### [Exercise brief]
For every record here, output an exact copy.

### [Input data]
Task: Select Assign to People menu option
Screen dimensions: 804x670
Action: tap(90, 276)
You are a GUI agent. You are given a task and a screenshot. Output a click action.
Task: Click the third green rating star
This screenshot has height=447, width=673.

### [Solution to this exercise]
Task: Select Assign to People menu option
Screen dimensions: 804x670
Action: tap(90, 276)
You are a GUI agent. You are given a task and a screenshot. Output a click action.
Task: Click the third green rating star
This screenshot has height=447, width=673.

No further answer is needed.